● Input data:
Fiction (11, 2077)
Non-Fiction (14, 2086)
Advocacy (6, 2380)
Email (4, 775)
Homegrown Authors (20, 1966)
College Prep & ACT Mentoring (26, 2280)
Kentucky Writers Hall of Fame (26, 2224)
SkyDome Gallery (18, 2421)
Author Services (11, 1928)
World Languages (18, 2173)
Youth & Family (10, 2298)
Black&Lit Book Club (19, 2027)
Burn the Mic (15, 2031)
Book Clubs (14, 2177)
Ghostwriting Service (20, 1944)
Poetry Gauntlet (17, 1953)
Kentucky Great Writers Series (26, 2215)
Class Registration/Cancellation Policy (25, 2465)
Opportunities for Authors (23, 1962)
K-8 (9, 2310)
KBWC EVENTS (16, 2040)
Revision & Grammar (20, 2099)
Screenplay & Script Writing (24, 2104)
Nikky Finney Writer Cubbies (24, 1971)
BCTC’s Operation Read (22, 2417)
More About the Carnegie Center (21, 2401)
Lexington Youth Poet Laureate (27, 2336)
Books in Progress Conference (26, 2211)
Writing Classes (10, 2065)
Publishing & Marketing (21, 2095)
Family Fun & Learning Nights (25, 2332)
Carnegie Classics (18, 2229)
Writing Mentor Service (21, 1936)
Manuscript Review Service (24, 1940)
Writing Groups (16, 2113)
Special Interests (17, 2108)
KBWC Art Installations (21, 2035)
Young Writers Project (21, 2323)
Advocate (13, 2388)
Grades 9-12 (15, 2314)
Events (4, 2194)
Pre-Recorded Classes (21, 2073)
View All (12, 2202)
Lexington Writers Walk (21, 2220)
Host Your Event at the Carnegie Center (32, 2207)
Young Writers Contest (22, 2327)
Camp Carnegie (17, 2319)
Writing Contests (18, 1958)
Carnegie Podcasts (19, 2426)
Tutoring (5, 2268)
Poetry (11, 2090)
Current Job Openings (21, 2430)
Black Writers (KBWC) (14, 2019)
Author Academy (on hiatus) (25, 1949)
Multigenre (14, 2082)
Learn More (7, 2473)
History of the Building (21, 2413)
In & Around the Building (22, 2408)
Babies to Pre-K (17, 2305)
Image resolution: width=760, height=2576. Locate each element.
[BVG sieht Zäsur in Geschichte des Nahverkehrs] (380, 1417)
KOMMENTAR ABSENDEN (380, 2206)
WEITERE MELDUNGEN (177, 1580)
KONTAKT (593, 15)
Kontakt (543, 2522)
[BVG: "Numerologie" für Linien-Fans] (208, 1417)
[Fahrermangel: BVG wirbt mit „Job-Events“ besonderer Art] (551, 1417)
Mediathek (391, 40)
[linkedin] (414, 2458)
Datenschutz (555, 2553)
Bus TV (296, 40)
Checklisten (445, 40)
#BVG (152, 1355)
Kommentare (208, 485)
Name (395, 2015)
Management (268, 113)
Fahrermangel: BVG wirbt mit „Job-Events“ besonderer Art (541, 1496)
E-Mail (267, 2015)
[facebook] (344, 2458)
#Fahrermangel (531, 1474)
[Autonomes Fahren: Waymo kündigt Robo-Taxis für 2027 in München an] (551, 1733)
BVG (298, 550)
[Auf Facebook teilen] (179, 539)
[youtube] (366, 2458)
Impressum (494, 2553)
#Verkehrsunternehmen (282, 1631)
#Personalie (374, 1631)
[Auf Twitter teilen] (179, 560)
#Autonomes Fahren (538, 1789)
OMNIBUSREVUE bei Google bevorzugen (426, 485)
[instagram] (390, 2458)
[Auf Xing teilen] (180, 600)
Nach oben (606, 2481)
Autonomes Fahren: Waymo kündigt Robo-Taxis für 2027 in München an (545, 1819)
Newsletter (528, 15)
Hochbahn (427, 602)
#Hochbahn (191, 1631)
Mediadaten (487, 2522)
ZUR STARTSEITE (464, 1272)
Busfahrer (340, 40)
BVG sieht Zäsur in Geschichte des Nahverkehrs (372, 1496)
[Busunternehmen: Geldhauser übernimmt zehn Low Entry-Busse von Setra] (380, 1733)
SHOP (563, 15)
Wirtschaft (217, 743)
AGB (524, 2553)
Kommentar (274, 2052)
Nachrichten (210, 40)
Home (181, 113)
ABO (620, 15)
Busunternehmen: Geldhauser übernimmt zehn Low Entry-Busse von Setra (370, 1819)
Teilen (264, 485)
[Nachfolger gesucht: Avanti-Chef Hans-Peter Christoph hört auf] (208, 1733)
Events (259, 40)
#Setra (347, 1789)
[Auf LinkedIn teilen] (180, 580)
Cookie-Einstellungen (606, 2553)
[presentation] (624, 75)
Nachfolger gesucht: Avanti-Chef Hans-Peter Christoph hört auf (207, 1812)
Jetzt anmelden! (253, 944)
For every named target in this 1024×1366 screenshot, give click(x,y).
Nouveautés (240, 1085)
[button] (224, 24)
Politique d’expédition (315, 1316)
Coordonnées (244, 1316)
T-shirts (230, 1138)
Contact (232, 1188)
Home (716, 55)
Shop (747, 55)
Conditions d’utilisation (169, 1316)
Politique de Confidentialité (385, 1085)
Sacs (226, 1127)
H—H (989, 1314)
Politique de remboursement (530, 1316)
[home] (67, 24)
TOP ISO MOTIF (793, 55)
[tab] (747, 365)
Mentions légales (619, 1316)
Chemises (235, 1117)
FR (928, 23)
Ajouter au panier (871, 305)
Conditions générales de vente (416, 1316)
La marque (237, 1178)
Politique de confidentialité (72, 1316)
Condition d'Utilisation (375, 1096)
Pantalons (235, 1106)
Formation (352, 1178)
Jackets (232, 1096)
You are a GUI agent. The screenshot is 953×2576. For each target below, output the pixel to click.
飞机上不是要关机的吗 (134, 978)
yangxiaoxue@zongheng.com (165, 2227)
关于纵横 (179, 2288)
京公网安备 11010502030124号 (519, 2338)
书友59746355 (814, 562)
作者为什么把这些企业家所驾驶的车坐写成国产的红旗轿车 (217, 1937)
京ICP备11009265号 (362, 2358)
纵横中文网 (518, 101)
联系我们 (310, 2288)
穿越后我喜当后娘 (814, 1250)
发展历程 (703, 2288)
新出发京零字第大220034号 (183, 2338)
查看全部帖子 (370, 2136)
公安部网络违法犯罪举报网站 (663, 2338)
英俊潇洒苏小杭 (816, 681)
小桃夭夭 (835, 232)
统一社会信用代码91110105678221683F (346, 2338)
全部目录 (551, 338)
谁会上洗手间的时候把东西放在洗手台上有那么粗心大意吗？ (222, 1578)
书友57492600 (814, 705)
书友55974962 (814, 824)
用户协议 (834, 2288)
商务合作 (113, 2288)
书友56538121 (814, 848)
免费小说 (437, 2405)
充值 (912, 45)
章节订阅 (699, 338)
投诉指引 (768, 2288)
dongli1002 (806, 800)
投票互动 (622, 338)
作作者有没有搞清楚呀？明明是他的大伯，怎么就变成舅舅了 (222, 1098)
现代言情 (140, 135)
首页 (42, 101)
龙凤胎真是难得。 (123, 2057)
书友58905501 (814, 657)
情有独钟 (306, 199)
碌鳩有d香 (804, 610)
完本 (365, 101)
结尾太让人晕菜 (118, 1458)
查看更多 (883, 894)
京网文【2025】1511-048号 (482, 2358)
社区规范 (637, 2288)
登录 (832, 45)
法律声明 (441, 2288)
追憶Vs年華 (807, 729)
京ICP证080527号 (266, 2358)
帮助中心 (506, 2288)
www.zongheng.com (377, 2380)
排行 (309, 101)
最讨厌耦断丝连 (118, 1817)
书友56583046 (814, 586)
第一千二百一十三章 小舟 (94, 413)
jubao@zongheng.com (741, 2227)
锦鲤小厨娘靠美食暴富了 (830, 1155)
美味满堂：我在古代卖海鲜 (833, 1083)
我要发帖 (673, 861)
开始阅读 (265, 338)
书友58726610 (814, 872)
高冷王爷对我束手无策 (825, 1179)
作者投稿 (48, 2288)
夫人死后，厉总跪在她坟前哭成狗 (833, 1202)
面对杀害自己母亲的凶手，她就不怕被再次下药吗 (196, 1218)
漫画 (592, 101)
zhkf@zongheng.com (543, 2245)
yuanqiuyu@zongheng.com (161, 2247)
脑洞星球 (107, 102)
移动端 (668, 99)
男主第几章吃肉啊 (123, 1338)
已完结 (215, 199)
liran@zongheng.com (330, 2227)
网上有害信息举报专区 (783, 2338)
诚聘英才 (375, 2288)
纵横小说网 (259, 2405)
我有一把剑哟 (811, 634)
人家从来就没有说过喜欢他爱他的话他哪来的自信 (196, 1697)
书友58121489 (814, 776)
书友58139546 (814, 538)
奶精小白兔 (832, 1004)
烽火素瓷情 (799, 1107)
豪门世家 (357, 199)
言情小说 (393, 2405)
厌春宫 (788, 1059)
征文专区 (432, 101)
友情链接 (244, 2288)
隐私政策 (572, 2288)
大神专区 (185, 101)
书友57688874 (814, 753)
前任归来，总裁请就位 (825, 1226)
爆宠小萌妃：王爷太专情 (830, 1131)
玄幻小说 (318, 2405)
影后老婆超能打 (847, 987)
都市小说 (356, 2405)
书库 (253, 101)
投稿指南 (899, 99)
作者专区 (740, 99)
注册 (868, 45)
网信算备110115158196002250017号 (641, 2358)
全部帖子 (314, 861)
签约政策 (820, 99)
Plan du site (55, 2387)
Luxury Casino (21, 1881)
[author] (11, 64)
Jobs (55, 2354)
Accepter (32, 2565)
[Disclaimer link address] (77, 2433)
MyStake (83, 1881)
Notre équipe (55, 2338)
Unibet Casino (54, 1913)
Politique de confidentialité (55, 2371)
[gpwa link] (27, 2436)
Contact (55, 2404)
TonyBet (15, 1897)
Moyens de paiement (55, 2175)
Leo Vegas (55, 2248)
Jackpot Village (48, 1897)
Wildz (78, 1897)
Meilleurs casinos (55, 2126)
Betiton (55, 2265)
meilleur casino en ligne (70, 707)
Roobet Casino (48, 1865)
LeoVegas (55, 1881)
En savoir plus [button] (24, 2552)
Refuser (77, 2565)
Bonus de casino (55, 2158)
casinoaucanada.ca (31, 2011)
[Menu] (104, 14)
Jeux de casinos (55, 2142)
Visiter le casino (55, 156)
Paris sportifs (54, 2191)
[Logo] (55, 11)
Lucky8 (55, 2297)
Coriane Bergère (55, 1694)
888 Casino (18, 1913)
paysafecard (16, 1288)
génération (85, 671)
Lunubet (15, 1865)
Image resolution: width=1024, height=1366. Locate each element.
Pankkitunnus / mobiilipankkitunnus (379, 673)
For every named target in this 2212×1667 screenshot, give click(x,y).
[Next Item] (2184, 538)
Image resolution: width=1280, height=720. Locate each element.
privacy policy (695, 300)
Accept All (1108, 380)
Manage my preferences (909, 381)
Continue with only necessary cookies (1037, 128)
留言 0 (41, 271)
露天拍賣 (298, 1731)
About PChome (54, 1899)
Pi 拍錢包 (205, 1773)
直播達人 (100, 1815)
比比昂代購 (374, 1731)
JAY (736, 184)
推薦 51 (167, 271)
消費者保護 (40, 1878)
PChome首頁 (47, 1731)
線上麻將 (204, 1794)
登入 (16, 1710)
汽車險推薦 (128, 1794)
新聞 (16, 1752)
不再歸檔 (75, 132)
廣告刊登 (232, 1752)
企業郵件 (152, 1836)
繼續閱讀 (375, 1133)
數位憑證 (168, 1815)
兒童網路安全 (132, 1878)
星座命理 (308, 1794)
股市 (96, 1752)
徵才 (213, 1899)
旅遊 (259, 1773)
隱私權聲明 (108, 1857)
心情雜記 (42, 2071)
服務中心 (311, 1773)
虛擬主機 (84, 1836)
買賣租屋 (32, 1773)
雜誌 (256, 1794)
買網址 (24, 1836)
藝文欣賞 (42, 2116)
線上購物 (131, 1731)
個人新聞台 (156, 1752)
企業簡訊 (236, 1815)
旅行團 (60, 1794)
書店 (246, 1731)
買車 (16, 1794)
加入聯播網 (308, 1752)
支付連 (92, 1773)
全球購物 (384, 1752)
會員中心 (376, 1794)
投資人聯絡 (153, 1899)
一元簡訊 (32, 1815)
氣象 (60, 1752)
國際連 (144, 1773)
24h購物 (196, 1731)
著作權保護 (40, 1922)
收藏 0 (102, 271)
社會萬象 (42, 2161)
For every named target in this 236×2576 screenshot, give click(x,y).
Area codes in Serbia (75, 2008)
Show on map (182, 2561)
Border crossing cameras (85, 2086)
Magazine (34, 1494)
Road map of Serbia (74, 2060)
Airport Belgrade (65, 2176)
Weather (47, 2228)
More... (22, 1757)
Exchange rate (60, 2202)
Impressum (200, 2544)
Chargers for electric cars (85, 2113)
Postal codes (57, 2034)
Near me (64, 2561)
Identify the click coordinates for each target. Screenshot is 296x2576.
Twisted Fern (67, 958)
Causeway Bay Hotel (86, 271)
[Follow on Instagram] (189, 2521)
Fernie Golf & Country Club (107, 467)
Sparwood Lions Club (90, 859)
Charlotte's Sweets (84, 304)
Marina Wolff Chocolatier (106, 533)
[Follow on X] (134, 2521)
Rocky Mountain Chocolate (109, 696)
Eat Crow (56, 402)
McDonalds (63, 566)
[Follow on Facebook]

● Work order:
The answer must hold only the lines from the first line of the data through the line bearing "Ghostwriting Service (20, 1944)", returned exactly.

● Written solution:
Fiction (11, 2077)
Non-Fiction (14, 2086)
Advocacy (6, 2380)
Email (4, 775)
Homegrown Authors (20, 1966)
College Prep & ACT Mentoring (26, 2280)
Kentucky Writers Hall of Fame (26, 2224)
SkyDome Gallery (18, 2421)
Author Services (11, 1928)
World Languages (18, 2173)
Youth & Family (10, 2298)
Black&Lit Book Club (19, 2027)
Burn the Mic (15, 2031)
Book Clubs (14, 2177)
Ghostwriting Service (20, 1944)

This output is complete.